What you will do: Without including any pictures, write out the data below exactly.

*** Input data Section Begins ***

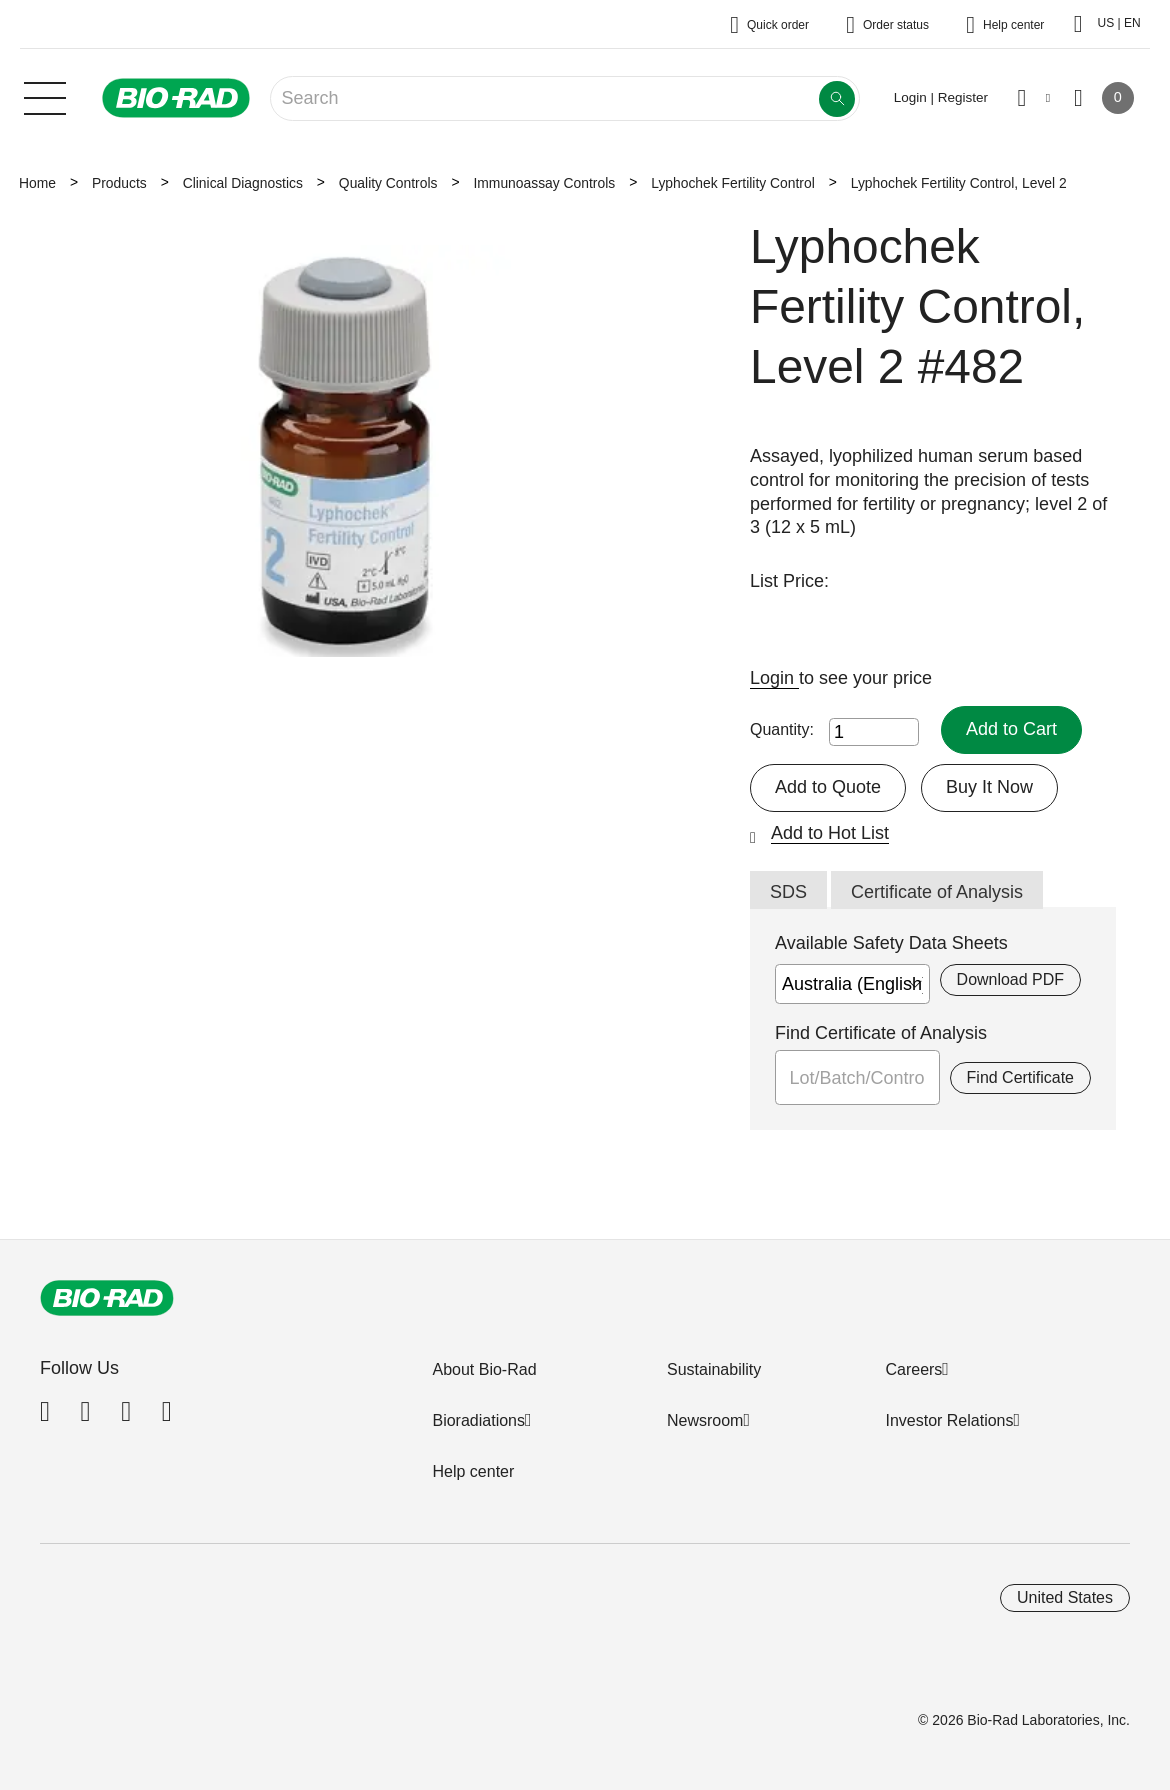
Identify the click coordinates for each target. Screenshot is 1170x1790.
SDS (788, 892)
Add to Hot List (830, 833)
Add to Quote (828, 787)
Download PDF (1010, 979)
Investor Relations (949, 1420)
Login (774, 678)
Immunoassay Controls (544, 183)
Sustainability (714, 1369)
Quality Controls (388, 183)
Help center (473, 1471)
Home (37, 183)
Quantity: (782, 729)
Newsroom (705, 1420)
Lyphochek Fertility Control (733, 183)
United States (1065, 1597)
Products (119, 183)
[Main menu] (45, 96)
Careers (913, 1369)
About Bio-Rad (484, 1369)
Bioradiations (478, 1420)
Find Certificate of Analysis (881, 1033)
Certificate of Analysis (937, 892)
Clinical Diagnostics (243, 183)
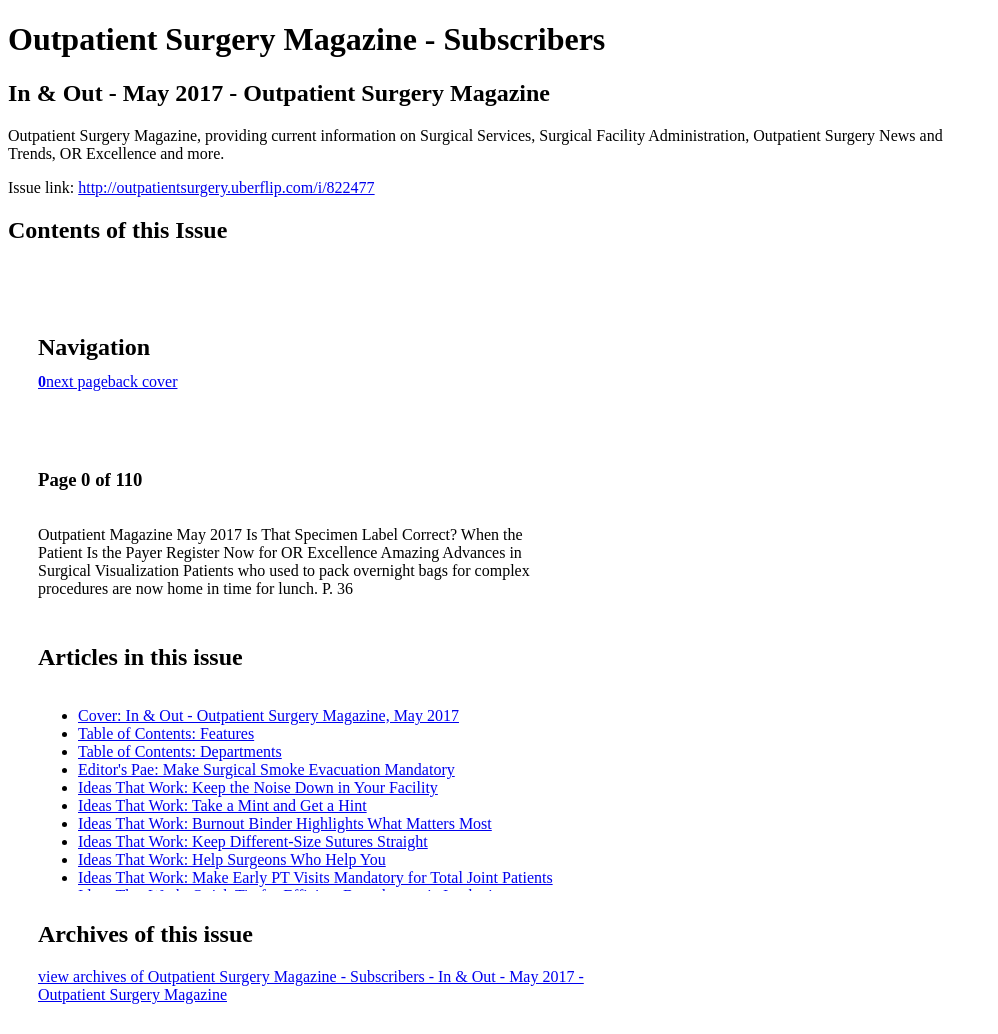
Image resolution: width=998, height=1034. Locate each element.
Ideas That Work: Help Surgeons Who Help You (232, 859)
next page (77, 381)
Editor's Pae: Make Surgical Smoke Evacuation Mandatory (266, 769)
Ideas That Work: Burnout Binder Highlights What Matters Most (285, 823)
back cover (143, 381)
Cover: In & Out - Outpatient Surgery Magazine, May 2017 (268, 715)
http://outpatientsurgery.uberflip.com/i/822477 (226, 187)
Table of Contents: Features (166, 733)
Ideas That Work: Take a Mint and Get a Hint (222, 805)
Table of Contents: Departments (180, 751)
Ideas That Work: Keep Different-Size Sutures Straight (253, 841)
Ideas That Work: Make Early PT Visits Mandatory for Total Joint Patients (315, 877)
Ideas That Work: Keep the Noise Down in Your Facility (258, 787)
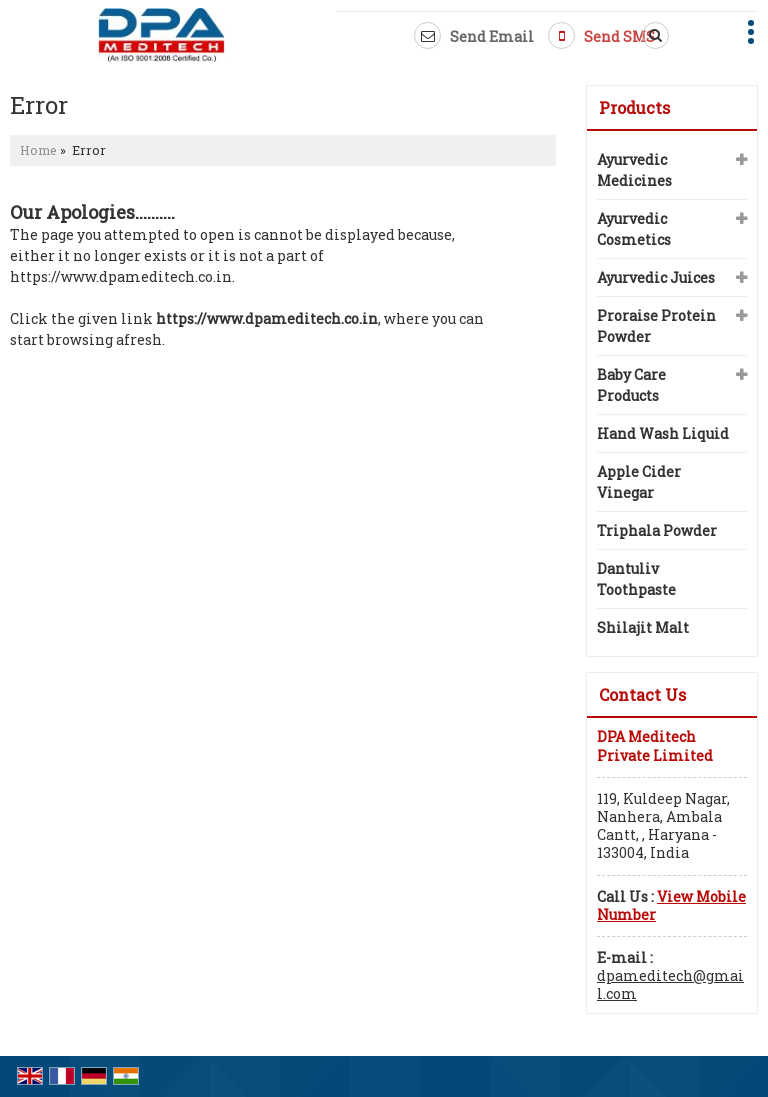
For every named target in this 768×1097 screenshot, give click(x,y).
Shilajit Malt (643, 627)
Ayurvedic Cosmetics (634, 229)
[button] (671, 905)
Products (634, 107)
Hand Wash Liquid (663, 433)
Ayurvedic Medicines (634, 170)
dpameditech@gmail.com (670, 984)
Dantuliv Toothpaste (636, 579)
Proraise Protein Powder (656, 326)
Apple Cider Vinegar (639, 482)
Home (38, 150)
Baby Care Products (631, 385)
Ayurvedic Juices (656, 277)
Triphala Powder (657, 530)
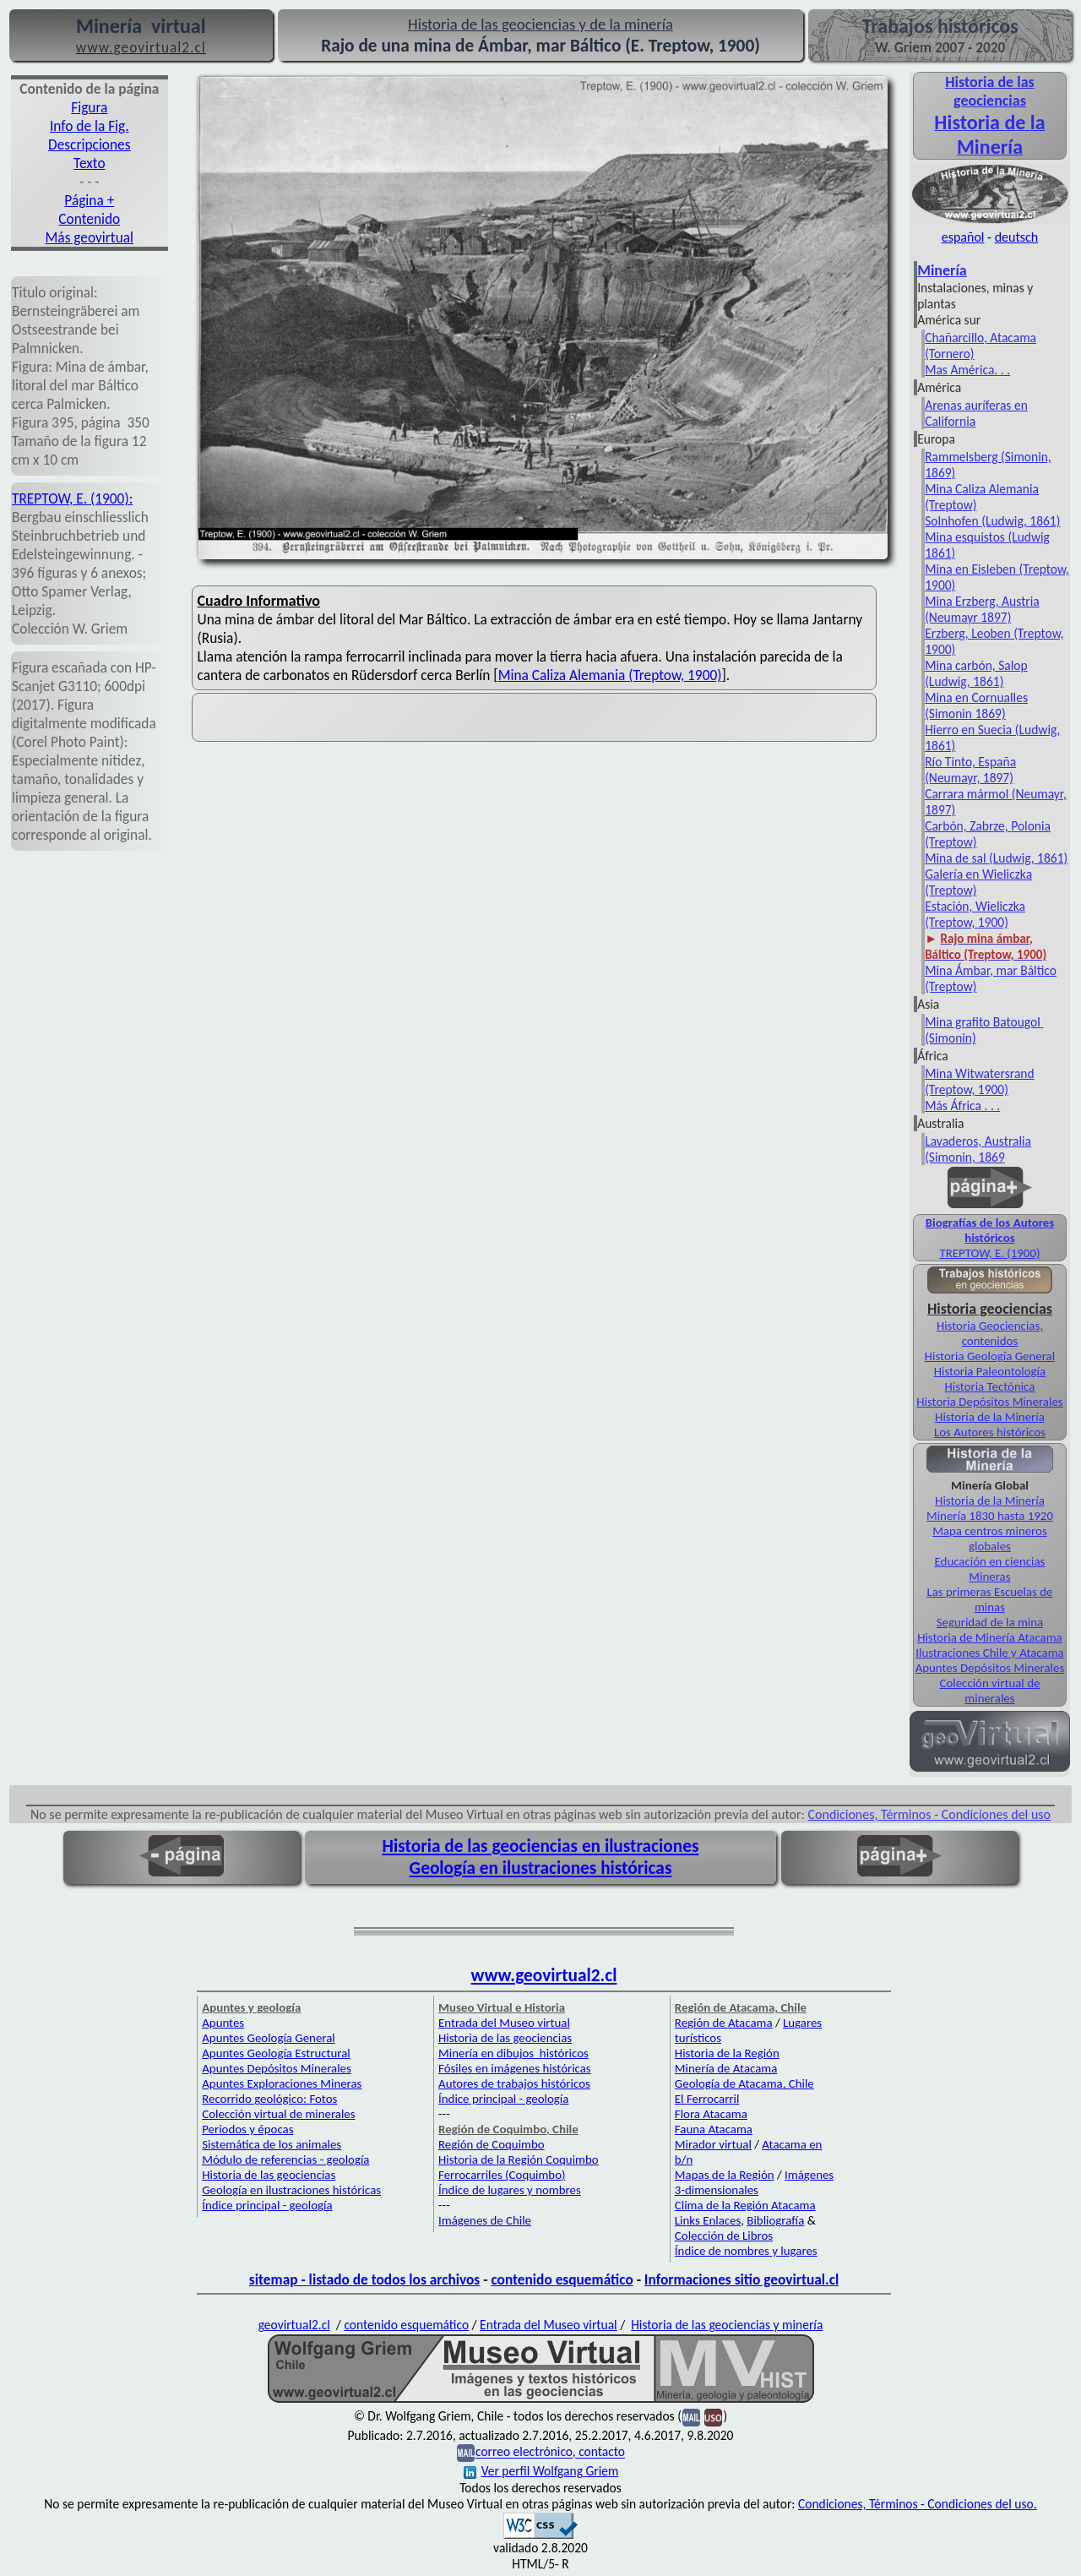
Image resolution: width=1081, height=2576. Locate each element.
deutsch (1017, 237)
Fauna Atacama (713, 2129)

*** Input data Section Ends ***

Your solution:
Identify the click coordinates for each target. Screenshot is 1170x1790.
SDS (788, 892)
Add to Hot List (830, 833)
Add to Quote (828, 787)
Download PDF (1010, 979)
Investor Relations (949, 1420)
Login (774, 678)
Immunoassay Controls (544, 183)
Sustainability (714, 1369)
Quality Controls (388, 183)
Help center (473, 1471)
Home (37, 183)
Quantity: (782, 729)
Newsroom (705, 1420)
Lyphochek Fertility Control (733, 183)
United States (1065, 1597)
Products (119, 183)
[Main menu] (45, 96)
Careers (913, 1369)
About Bio-Rad (484, 1369)
Bioradiations (478, 1420)
Find Certificate of Analysis (881, 1033)
Certificate of Analysis (937, 892)
Clinical Diagnostics (243, 183)
Image resolution: width=998, height=1034. Locate each element.
Ideas That Work: Help Surgeons Who Help You (232, 859)
next page (77, 381)
Editor's Pae: Make Surgical Smoke Evacuation Mandatory (266, 769)
Ideas That Work: Burnout Binder Highlights What Matters Most (285, 823)
back cover (143, 381)
Cover: In & Out - Outpatient Surgery Magazine, May 2017 (268, 715)
http://outpatientsurgery.uberflip.com/i/822477 (226, 187)
Table of Contents: Features (166, 733)
Ideas That Work: Take a Mint and Get a Hint (222, 805)
Table of Contents: Departments (180, 751)
Ideas That Work: Keep Different-Size Sutures Straight (253, 841)
Ideas That Work: Make Early PT Visits Mandatory for Total Joint Patients (315, 877)
Ideas That Work: Keep the Noise Down in Your Facility (258, 787)
For every named target in this 768×1097 screenshot, give click(x,y).
Shilajit Malt (643, 627)
Ayurvedic Cosmetics (634, 229)
[button] (671, 905)
Products (634, 107)
Hand Wash Liquid (663, 433)
Ayurvedic Medicines (634, 170)
dpameditech@gmail.com (670, 984)
Dantuliv Toothpaste (636, 579)
Proraise Protein Powder (656, 326)
Apple Cider Vinegar (639, 482)
Home (38, 150)
Baby Care Products (631, 385)
Ayurvedic Juices (656, 277)
Triphala Powder (657, 530)
Image resolution: width=1081, height=2576. Locate each element.
deutsch (1017, 237)
Fauna Atacama (713, 2129)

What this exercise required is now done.